Problem A. Copy out the passage from the post on minimal vertex covers, starting with "Let $G$ be a graph." and going on through "called minimal vertex cover of $G$.".

-- Document segment start --

Let $G$ be a graph. A subset $C \subseteq V(G)$ is a vertex cover of $G$ if for each $e \in E(G)$, $e\cap C \neq \phi$. If $C$ is minimal with respect to inclusion, then $C$ is called minimal vertex cover of $G$.
Let $G$ be a finite simple undirected graph and $H$ be a subgraph of $G$ (not necessarily induced). Assume that $H$ contains at least one edge. Let $\mathfrak A$ be a minimal vertex cover of $G$. Is the following statement true?
$\exists$ $\mathfrak B\subseteq\mathfrak A$, $\mathfrak B\neq\emptyset$ such that $\mathfrak B$ is a minimal vertex cover of $H$.
My guess is that it is true. Argument:
Since $H$ can be obtained from $G$ by deleting some edges, $\exists$ some $\mathfrak B'\subseteq\mathfrak A$ such that $\mathfrak B'$ is a vertex cover of $H$ (since $V(H)\subseteq V(G)$). Since $\mathfrak B'$ is a vertex cover of $H$, $\exists$ $\mathfrak B\subseteq\mathfrak B'$ such that $\mathfrak B$ is a minimal vertex cover of $H$.

-- Document segment end --
-- Exercise input start --

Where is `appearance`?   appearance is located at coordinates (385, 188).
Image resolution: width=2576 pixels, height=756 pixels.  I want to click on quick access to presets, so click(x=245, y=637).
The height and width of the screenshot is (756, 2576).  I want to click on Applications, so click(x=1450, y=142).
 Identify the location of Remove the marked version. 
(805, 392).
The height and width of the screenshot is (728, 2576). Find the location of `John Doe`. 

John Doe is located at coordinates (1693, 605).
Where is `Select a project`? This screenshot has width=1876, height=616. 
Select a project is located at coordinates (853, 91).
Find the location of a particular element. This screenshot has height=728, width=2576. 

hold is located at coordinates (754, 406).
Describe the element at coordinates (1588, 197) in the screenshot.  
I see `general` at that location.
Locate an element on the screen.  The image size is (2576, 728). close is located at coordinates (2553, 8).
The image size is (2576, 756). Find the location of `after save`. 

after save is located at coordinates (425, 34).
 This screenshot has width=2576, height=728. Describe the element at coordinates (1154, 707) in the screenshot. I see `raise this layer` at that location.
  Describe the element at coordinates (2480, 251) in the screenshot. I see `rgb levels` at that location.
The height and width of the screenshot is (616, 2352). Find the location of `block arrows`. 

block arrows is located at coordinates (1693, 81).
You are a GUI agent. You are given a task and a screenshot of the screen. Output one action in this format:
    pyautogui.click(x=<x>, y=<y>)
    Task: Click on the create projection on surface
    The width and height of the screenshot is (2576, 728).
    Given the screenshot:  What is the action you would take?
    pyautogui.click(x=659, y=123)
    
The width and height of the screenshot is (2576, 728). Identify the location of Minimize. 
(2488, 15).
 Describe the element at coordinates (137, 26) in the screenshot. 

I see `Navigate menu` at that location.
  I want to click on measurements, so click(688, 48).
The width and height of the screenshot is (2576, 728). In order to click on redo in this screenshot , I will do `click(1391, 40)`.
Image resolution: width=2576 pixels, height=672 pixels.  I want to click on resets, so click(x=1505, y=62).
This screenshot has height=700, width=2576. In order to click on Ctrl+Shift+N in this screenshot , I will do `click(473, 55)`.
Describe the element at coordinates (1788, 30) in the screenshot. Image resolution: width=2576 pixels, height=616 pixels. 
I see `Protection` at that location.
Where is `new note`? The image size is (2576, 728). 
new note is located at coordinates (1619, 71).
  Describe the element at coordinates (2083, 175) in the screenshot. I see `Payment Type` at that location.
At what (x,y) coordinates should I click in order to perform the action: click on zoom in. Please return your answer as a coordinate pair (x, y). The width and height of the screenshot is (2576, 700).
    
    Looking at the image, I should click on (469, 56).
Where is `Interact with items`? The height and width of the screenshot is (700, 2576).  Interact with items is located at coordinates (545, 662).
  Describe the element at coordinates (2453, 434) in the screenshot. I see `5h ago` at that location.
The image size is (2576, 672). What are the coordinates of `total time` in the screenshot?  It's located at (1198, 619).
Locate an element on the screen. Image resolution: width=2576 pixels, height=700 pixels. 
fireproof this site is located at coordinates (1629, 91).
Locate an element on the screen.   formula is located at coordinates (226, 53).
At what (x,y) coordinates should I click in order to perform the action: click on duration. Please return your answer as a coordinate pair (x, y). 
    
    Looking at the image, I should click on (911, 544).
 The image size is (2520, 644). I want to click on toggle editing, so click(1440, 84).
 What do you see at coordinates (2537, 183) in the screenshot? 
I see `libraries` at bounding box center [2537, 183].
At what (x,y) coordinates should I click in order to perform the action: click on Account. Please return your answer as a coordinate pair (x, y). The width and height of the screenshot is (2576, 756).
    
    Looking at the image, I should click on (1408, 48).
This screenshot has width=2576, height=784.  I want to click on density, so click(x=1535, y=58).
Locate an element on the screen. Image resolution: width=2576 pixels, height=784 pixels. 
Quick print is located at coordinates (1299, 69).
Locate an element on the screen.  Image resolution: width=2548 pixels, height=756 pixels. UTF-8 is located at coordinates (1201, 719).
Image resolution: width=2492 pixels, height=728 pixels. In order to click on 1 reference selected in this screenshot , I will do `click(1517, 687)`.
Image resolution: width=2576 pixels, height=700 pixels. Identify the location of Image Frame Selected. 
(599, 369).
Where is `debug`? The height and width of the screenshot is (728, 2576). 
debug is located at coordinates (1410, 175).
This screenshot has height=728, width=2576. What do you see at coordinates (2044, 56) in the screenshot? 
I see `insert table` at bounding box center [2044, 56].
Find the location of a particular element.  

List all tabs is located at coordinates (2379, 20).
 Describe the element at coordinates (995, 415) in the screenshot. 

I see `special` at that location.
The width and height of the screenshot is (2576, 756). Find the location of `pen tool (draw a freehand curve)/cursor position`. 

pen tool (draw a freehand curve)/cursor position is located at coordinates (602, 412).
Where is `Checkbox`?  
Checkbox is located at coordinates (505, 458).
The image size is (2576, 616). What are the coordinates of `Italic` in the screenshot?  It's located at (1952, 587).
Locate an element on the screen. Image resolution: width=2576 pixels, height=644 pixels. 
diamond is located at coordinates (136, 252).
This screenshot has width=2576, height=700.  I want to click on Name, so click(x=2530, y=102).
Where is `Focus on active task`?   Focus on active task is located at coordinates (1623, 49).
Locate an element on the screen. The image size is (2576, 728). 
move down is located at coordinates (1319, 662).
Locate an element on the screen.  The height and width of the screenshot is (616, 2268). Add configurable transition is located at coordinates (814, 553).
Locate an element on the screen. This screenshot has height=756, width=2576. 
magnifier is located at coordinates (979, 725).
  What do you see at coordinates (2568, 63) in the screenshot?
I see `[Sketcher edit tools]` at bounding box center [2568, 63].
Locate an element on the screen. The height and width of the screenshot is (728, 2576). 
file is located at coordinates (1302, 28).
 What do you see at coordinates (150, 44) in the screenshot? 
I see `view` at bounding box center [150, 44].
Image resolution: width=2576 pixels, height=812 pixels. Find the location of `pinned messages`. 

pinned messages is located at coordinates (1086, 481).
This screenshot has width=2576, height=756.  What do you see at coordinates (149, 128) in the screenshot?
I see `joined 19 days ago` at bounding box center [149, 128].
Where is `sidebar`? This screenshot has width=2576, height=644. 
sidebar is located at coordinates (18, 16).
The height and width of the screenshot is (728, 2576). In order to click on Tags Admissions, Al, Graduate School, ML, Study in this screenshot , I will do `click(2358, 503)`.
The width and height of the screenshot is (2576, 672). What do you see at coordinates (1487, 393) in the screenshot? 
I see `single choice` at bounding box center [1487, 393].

-- Exercise input end --

Problem B. Reproduce the listing word for word, starting with its first line and going on through the line with "Image resolution: width=2576 pixels, height=756", and give nothing past that line.

Correct output A.
Let $G$ be a graph. A subset $C \subseteq V(G)$ is a vertex cover of $G$ if for each $e \in E(G)$, $e\cap C \neq \phi$. If $C$ is minimal with respect to inclusion, then $C$ is called minimal vertex cover of $G$.

Correct output B.
Where is `appearance`?   appearance is located at coordinates (385, 188).
Image resolution: width=2576 pixels, height=756 pixels.  I want to click on quick access to presets, so click(x=245, y=637).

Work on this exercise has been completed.